By: Kaleb Robertson
“It’s BIOLOGY, if you’re born with a penis you’re a boy and if you’re born with a vagina you’re a girl. Anyone who thinks differently is mentally sick.”
I’ve seen many versions of this comment on YouTube videos, on Instagram posts, and in the comment section of articles (yes thank you, I have been told to never read the comments). Surprisingly, none of those comments are by biologists, scientists or doctors. Actual medical professionals agree gender is complicated and include much more than the binary constrictions of just boy and girl.
Well here’s something – I exist outside of the binary, as do many other wonderful people. Actual humans, with real emotions who feel the impact of every attempt by people to say we don’t exist, or don’t deserve basic human rights. And there are a lot of people in the world who menstruate. And you know what? They’re not all women. I know, I know. Maybe you’ll say if you have a uterus, you’re a woman. My ex-girlfriend who needed a hysterectomy would like to speak to the manager about that, because a uterus does not a woman make. It’s impossible to convince someone who adamantly disagrees with the fact that there are more than two genders, let alone that gender isn’t static and we should accept and trust people who say they are a different gender than what they were assigned at birth.
So, let’s chat with people who are open-minded. People who understand diversity and acceptance. You know who gets it? Kids. You know who is affected by narrow-mindedness? Kids! Kids who grow up to be different than what was expected of them. Kids who are taught menstruation is a gross secret thing that should never be talked about. Kids who are struggling to learn about their bodies and themselves. Kids who never knew that once upon a time people had to wear a belt to wear a pad, and would think that feminine hygiene products is a weird term cuz they don’t associate menstruating with femininity.

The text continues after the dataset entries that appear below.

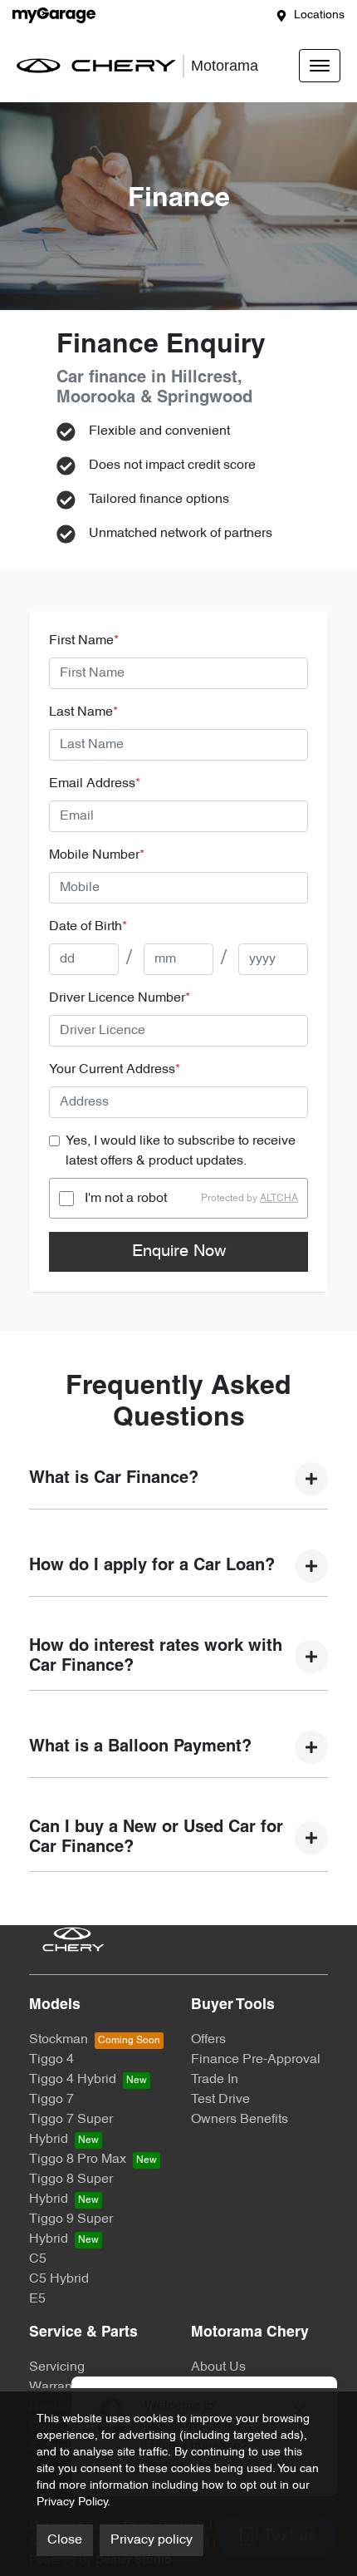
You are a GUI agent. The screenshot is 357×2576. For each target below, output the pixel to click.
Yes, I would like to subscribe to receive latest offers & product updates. (181, 1151)
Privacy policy (151, 2540)
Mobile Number (96, 855)
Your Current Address (114, 1069)
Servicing (57, 2367)
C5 (37, 2259)
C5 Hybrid (59, 2279)
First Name (84, 641)
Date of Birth (88, 926)
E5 (37, 2299)
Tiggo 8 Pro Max (77, 2159)
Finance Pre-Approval (255, 2059)
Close (64, 2540)
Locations (319, 15)
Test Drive (220, 2099)
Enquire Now (179, 1252)
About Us (218, 2367)
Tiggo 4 (51, 2059)
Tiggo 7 (51, 2099)
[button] (319, 65)
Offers (208, 2040)
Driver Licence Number (119, 998)
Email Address (94, 784)
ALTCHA (279, 1199)
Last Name (83, 712)
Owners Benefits (239, 2119)
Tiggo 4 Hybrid (72, 2079)
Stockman (58, 2040)
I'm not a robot (126, 1198)
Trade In (214, 2079)
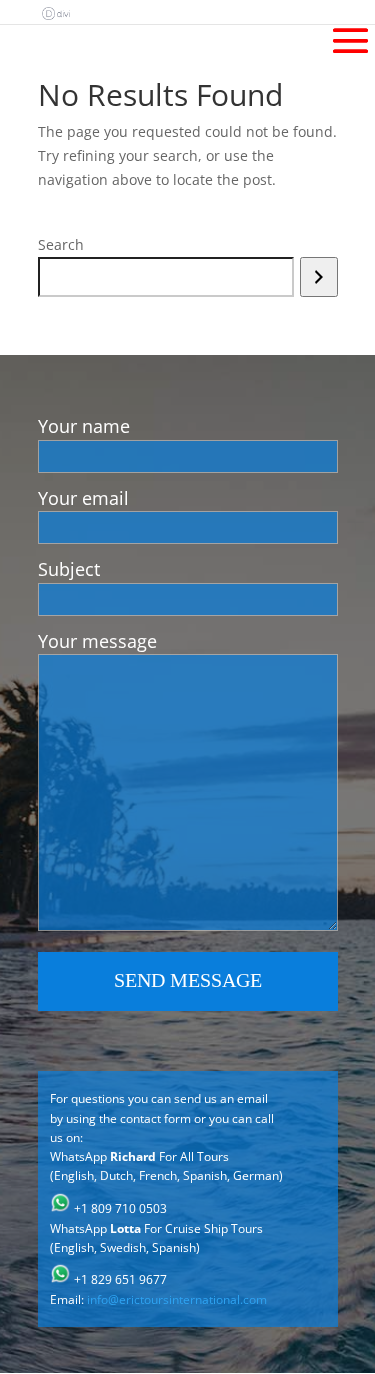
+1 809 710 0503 (120, 1208)
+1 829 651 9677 (120, 1279)
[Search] (318, 277)
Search (61, 244)
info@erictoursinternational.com (177, 1299)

When I was 14 and got my period for the first time, I didn’t tell anyone. When I got it the second time, it was at night and there was no hiding it. So I went to my mother and said, “I got it.” Obviously confused, she asked “what?”. “Iiiiiiiiiiiiiiiiiiiit” I said with angst. My body had failed me and was going to put me through the steps of puberty to “womanhood” without my consent. Even though I was 2 years old when I first told my mum I was a boy, it wasn’t until my 20s that I came back around to accepting it about myself. I don’t know how many times I told partners, “of course I wish I was born a boy, I just don’t want to become one”. I’ll take internalized transphobia and fear for 100 please, Alex.

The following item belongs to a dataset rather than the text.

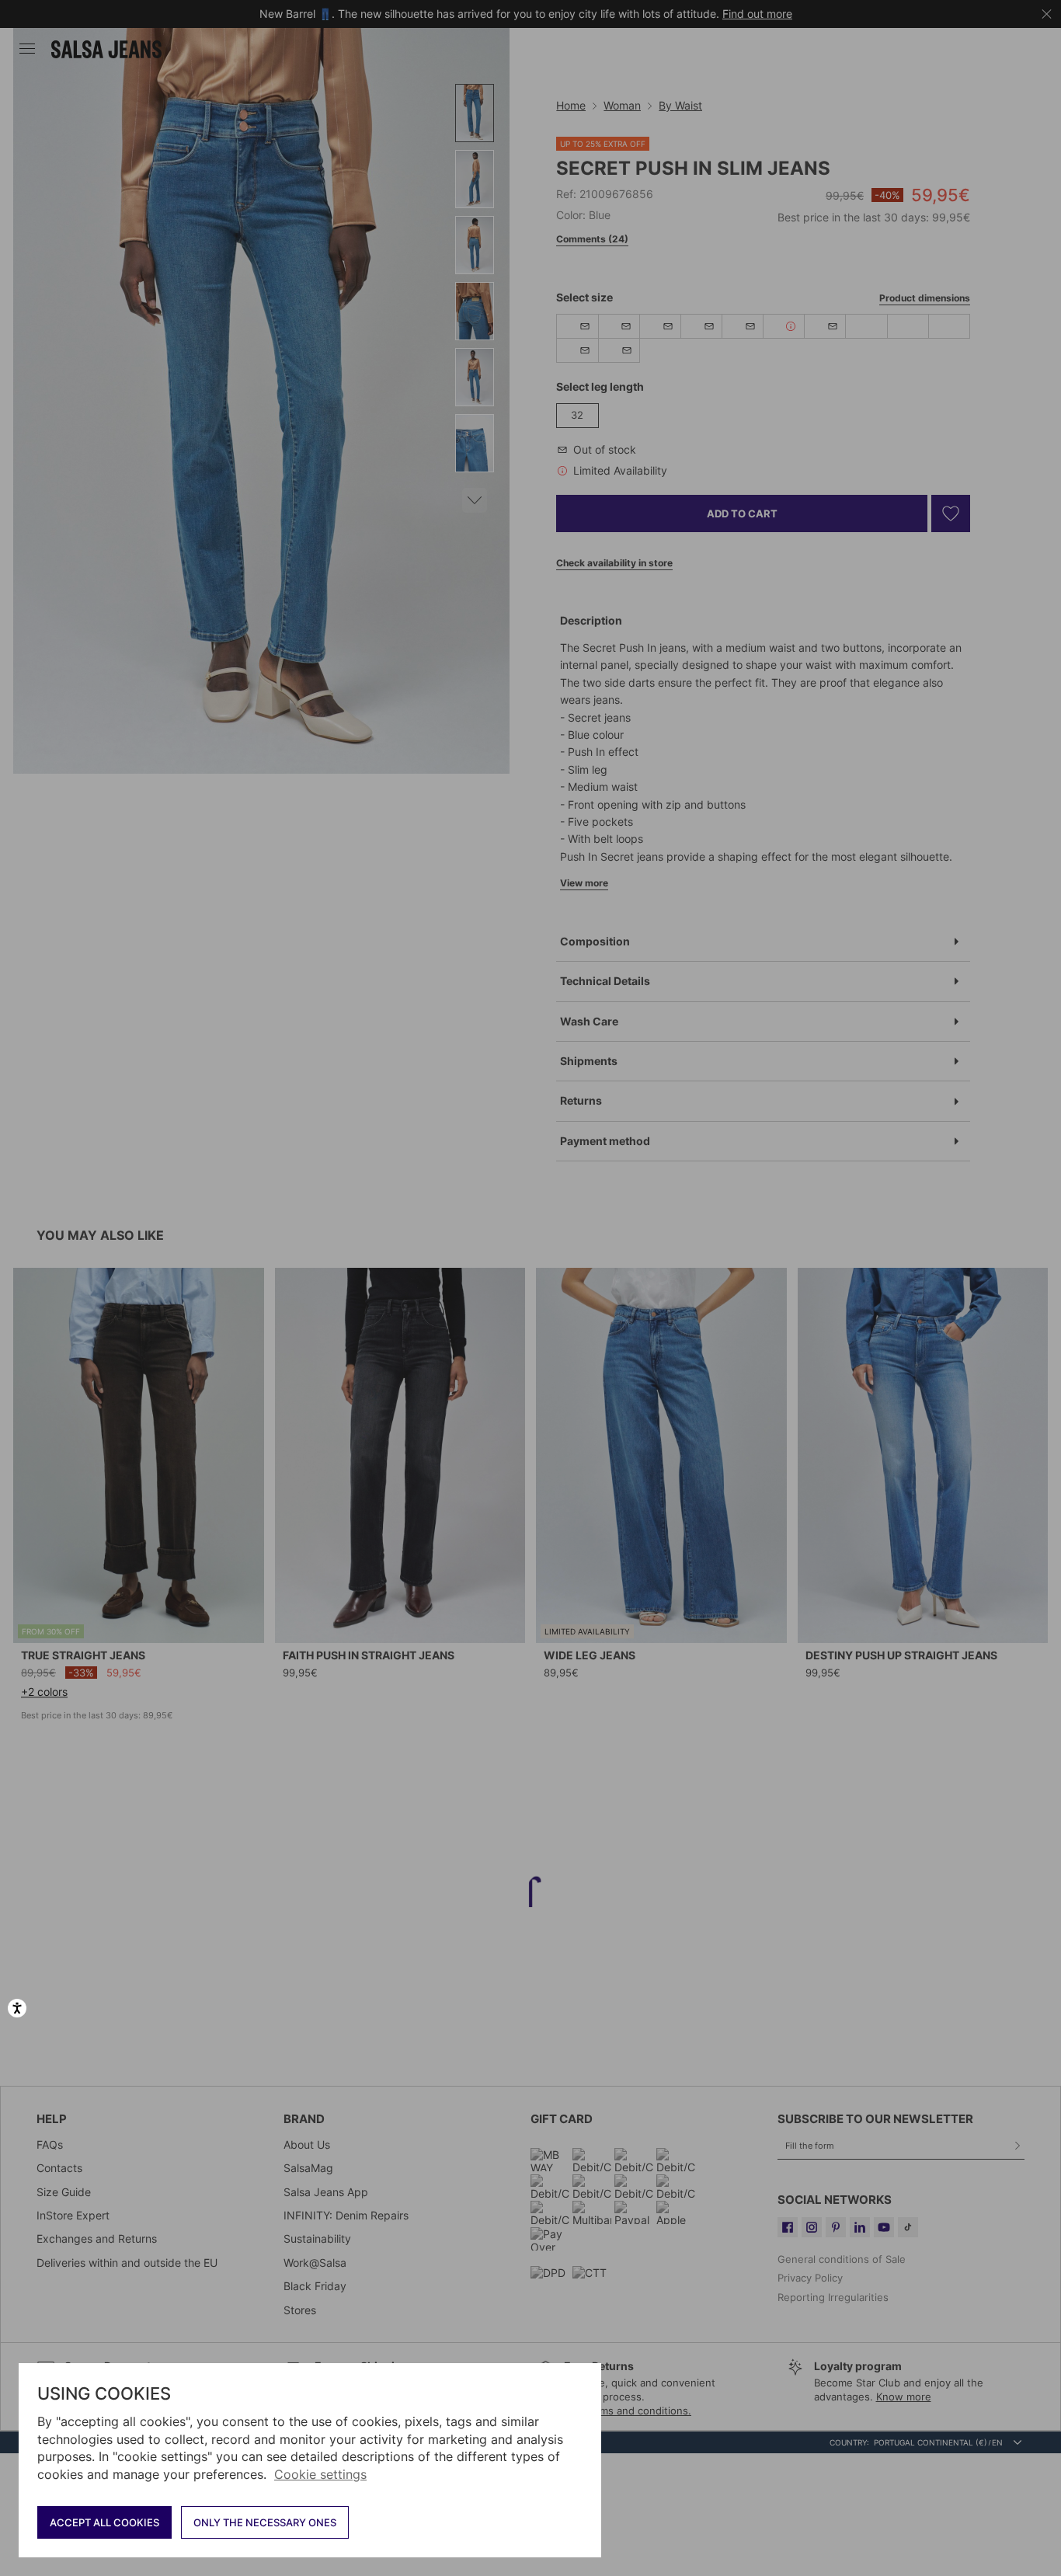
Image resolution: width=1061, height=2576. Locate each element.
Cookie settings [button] (320, 2474)
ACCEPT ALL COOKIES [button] (104, 2522)
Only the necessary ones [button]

Nobody is saying women don’t menstruate, but the reality is not ALL women do. And some people who aren’t women do. It makes sense to have conversations about who menstruates, in the interest of making an uncomfortable thing that we can’t control be a little less challenging for everyone. Some men have to get a hysterectomy, and that needs to be acknowledged. I have a non-binary friend going through cervical cancer treatment and struggling with closed-minded medical professionals and paving the way to make the process easier for future patients suffering life-changing cancers. The more comfortable trans and gender non-conforming people are with going to the doctor, the more problems can be caught before it’s too late. Being open about menstruation and eliminating the shame is the start of that.
Now hand me my manpons, I’m manstruating.